二番目が借金奴隷で、様々な理由で大なり小なり借金を背負った者がなる奴隷で、普通奴隷と同じで給金はなく、衣食住と身の保証を国によって保証される。どこかの屋敷の下働きや多少のリスクがある仕事や体力のいる仕事することが多いとか…だが、自身の代わりに借金を支払ってくれた主人に借金を支払い終われば解放される。
そして…最も重い振り分けになる罪人奴隷は、全員が何かしら許されない罪を犯した者で、ほぼ全ての者が危険な鉱山や過酷な場所へと送られそこで一生を過ごし終えることが決まっている。
普通奴隷は、数が少なく借金奴隷と罪人奴隷がそれなりの数、存在しているらしい…
そして当然、これまであったような【戦闘奴隷】や【性奴隷】は違法奴隷として各国で禁じられ取り締まられる事になった。
だが、こうして制度ができて尚も裏では、まだ少なからず子供や若い女性を狙いさらったり扱われる事もあるらしい。
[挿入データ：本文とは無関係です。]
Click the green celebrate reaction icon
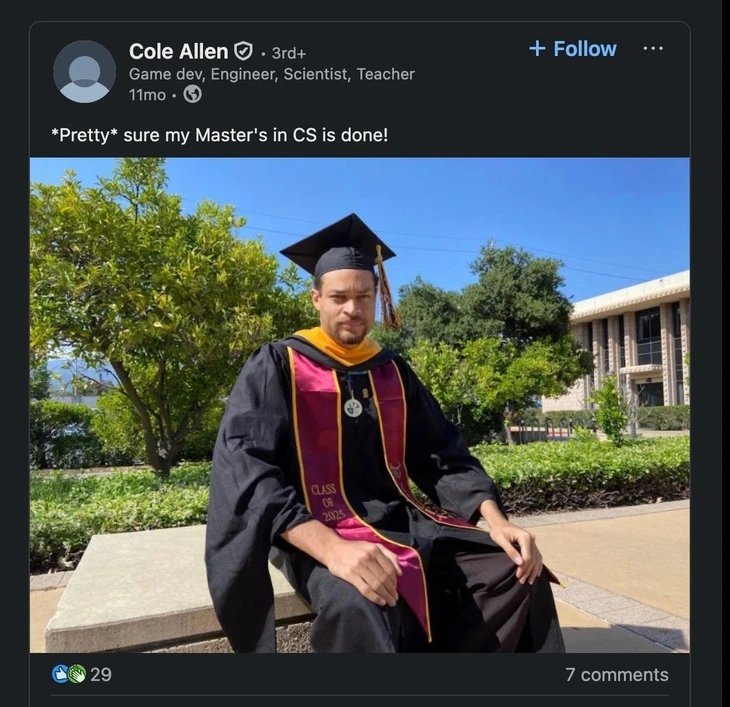Viewport: 730px width, 707px height. click(76, 674)
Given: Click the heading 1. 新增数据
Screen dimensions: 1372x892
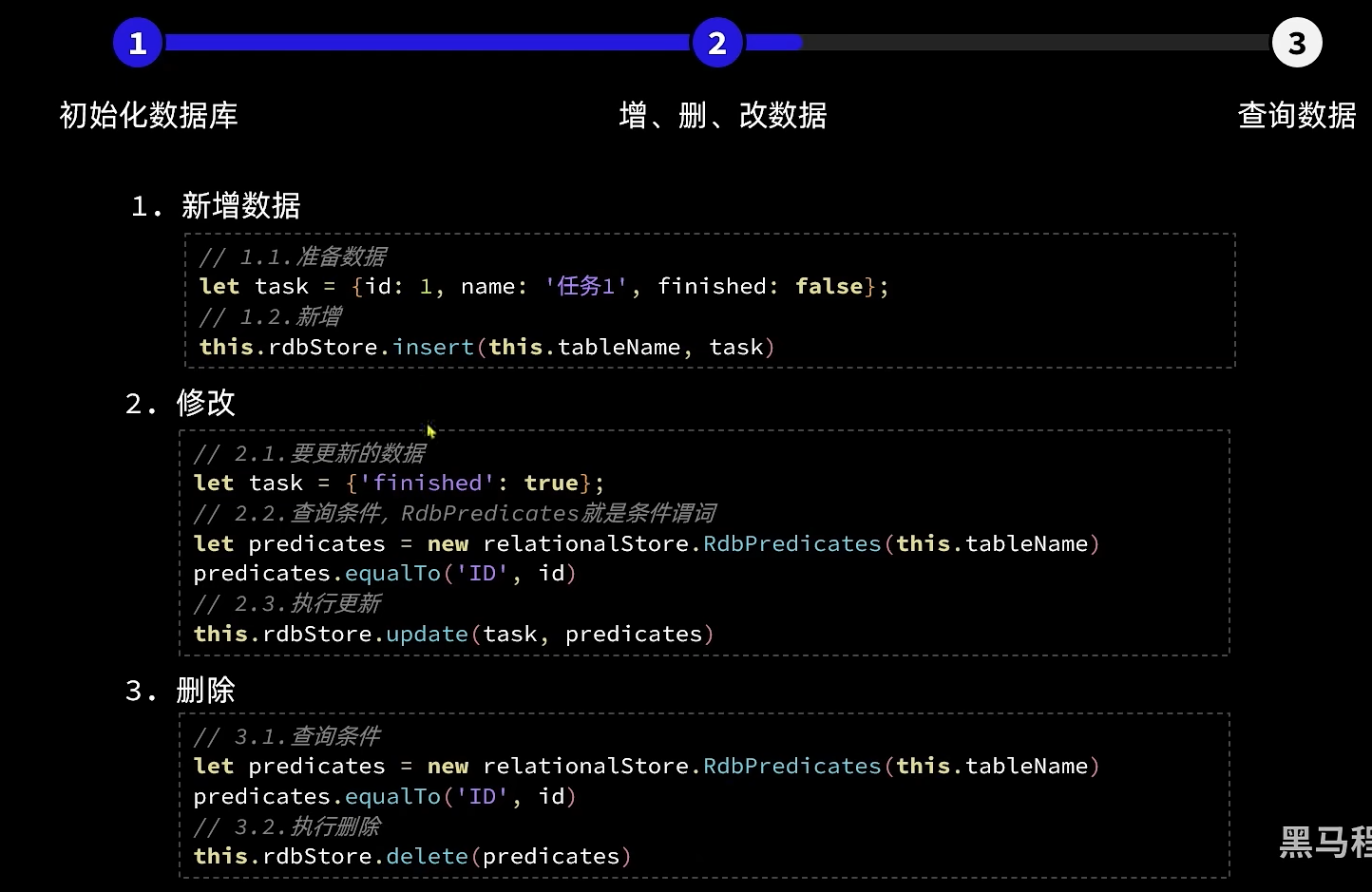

それでジャレットは、ここ最近で起きている行方不明もそうじゃないかと思い奴隷商人達を問い詰めたが、何も出ず何一つ手掛かりもないまま悩んでいると、今度は次々とそれなりに腕の立つはずの冒険者達が、次々と行方不明になり消えていった。
そして…昨日…その事を調べていたパーティー
《聖華》までもが行方不明になったのだ。
静かになった部屋に、ドンッとテーブルを強く叩く音が響いた。